======== Data for the task ========

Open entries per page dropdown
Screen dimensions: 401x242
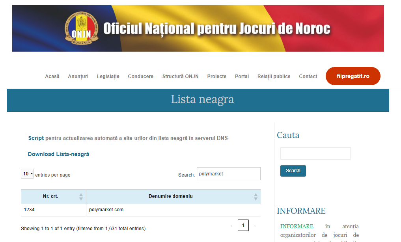pyautogui.click(x=27, y=174)
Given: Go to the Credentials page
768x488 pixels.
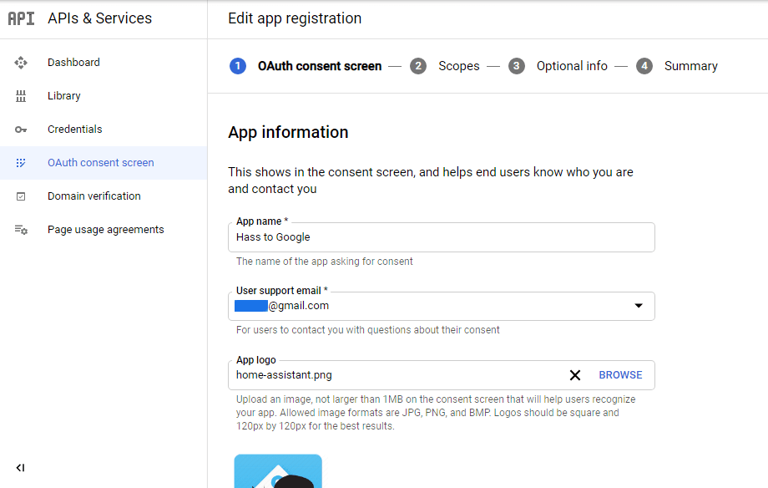Looking at the screenshot, I should (x=74, y=130).
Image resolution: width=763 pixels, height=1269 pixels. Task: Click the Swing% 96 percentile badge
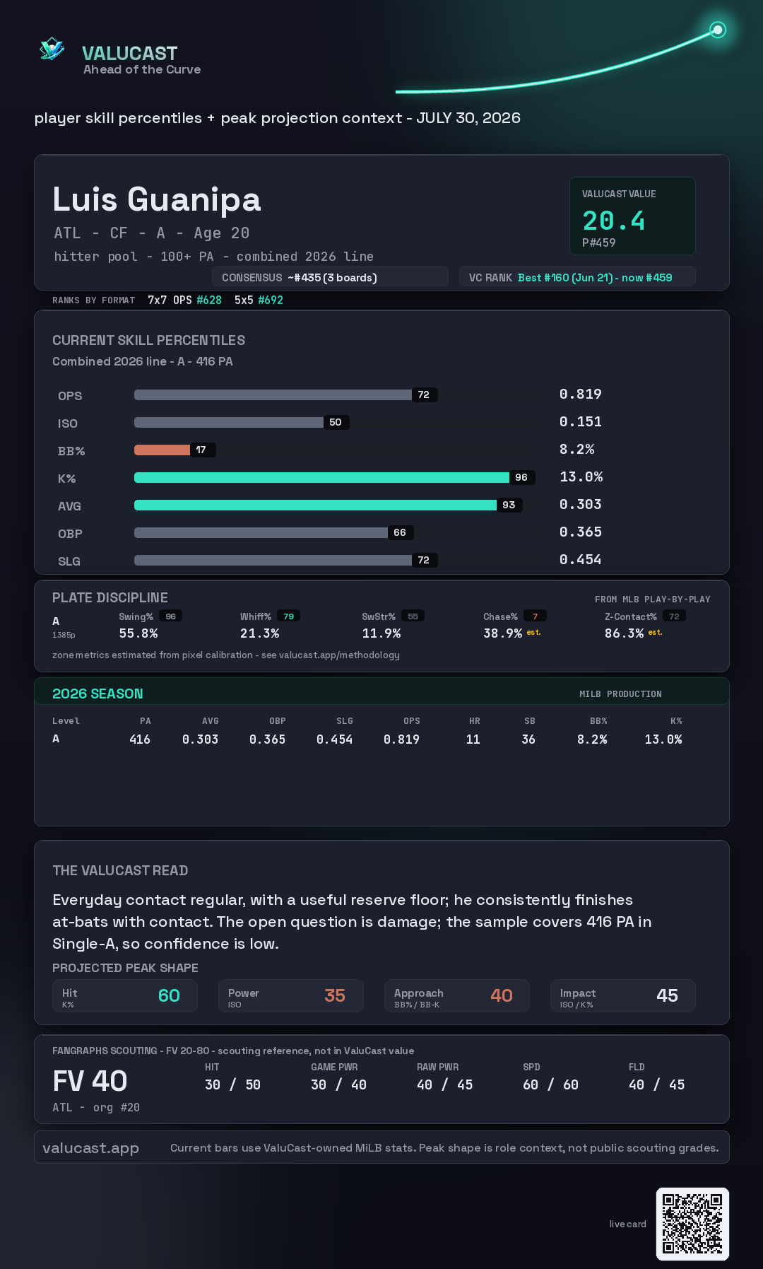pos(170,616)
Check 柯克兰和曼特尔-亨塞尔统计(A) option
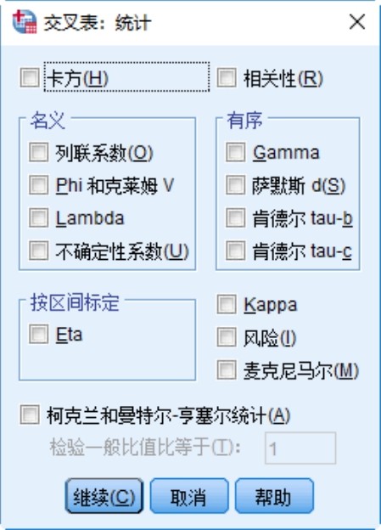The image size is (381, 530). (30, 414)
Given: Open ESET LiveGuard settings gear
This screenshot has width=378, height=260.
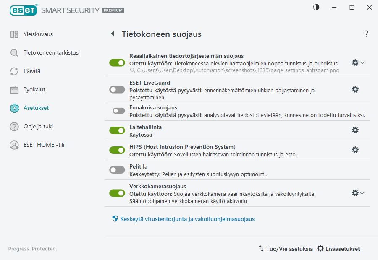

========

What this task involves
Rename "Credentials" to "Billing" in the data, starting at the first line and stopping after the line that contains "Looking at the", with everything else unchanged. Leave the pictures out of your answer.

Final result
Open entries per page dropdown
Screen dimensions: 401x242
pyautogui.click(x=27, y=174)
Given: Go to the Billing page
768x488 pixels.
Looking at the screenshot, I should (x=74, y=130).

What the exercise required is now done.